Il est temps d'ouvrir le PS sur la société civile



 Entretien avec Bernard Kouchner, ancien ministre de la Santé,
 paru dans Le Figaro daté du 30 août 2002
 Propos recueillis par Elsa Freyssenet


 

Vous qui avez été membre du gouvernement Jospin, pensez-vous, comme Marie-Noëlle Lienemann, qu'il était " un peu court " pour être président ?
Marie-Noëlle a été ébranlée par le choc qui nous a tous atteints. Mais il ne faut jamais disqualifier un ami, même pas un adversaire. Après une défaite aussi lourde que celle du 21 avril, n'y a-t-il pas un inventaire à faire des années Jospin ? La défaite est toujours une question d'hommes - et de femmes - mais pas d'un seul homme. Si on fait l'inventaire, faisons-le honnêtement, pas dans la rancœur. Jamais un premier ministre n'est sorti battu avec une telle popularité, et le bilan était tout à fait fameux.

En revanche, il y a à critiquer, collectivement, une méthode politique dépassée. Moins de technocratie, plus d'ouverture, sûrement ! Nous aurions dû en permanence écouter, impliquer et responsabiliser les gens. Sur les 35 heures, il aurait fallu entamer un débat sur plusieurs années : on a voulu faire le bonheur des gens malgré eux et ils nous en ont voulu. Les décisions imposées du sommet, c'est fini.

Mieux écouter, n'est-ce pas ce que les socialistes disent après chaque défaite ?
La droite aussi ! Le pouvoir coupe des réalités. La France est une société riche, composite, contradictoire, jamais contente et difficile à gouverner. Nous étions quelques-uns à avoir dit à Jospin qu'il devait s'en aller un an avant l'élection mais il ne l'a pas fait. En 1993, la défaite était annoncée. Cette fois-ci, nous étions trop sûrs de gagner. Une cure de silence et d'humilité va nous faire du bien. Il est temps d'ouvrir le PS sur la société civile.

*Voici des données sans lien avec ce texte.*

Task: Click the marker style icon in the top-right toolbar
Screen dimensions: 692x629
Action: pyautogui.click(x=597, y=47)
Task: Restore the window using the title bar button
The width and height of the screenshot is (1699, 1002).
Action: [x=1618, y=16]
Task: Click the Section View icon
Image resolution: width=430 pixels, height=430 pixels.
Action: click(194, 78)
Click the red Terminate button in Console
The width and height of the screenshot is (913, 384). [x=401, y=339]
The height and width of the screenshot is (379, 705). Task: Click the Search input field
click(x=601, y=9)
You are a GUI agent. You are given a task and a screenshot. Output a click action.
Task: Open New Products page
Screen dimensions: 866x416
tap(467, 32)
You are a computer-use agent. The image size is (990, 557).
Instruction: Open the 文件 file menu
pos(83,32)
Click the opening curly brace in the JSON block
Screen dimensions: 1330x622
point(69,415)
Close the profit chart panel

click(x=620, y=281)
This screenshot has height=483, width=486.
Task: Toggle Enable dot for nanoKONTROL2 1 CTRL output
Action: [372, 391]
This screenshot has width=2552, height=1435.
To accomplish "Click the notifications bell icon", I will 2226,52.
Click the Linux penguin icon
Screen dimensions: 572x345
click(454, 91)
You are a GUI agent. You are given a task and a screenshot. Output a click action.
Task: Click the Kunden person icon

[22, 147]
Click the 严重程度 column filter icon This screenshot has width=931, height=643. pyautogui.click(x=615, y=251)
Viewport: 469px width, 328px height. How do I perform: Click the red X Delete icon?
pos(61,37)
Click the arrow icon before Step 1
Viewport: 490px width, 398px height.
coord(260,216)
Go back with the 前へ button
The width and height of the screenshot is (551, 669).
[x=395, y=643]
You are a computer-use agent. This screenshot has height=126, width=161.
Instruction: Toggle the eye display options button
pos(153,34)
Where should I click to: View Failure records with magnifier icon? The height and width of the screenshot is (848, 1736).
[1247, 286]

Qu'attendez-vous de l'université d'été du PS qui se tient ce week-end ?
Des confrontations sont nécessaires. Il nous faut du temps pour digérer la défaite. Celui qui prétendrait maintenant avoir la recette du futur serait un gros prétentieux. Le PS ne s'est pas écroulé, c'est déjà pas mal. Alors pas de flagellation collective ! Le vrai choc de cette élection, c'est d'abord que la France de Le Pen existe de telle manière. C'est cette part de la France que tout le monde, gauche et droite, a déjà oublié, ces gens qui se sentent mal à l'aise dans l'évolution de notre société et qui ont peur de l'Europe, c'est à eux que nous devons parler.

Comment ?
En changeant notre manière de faire de la politique et en nous emparant de l'échéance capitale de 2004 pour l'Europe. Personne n'a bien expliqué l'élargissement. Il faut que chaque Français se sente concerné : c'est notre avenir et notre horizon.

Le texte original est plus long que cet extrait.